Gather every line of the records that contains the string "width". Case matters, so match capital and lowercase letters exactly.
# DATASET EXCERPTS start
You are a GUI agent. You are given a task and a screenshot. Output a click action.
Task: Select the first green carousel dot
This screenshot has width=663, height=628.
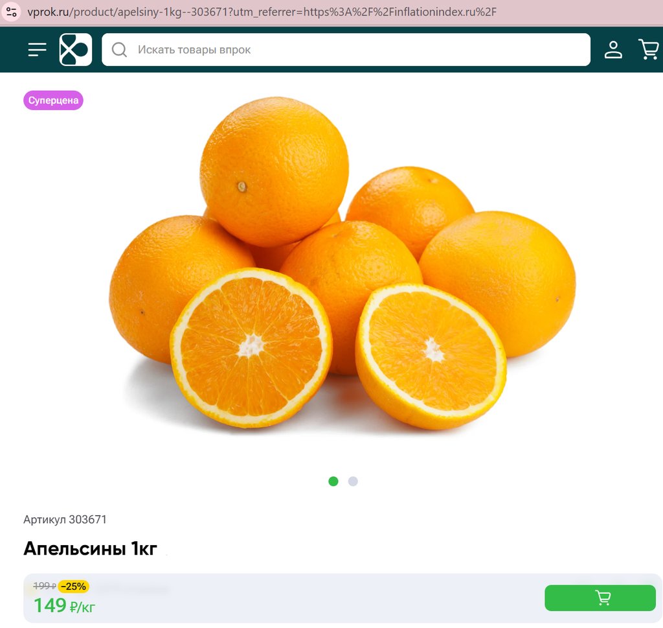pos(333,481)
# DATASET EXCERPTS end
# DATASET EXCERPTS start
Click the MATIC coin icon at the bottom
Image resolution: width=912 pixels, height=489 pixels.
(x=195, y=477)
# DATASET EXCERPTS end
RESULT
This screenshot has width=663, height=628.
Image resolution: width=912 pixels, height=489 pixels.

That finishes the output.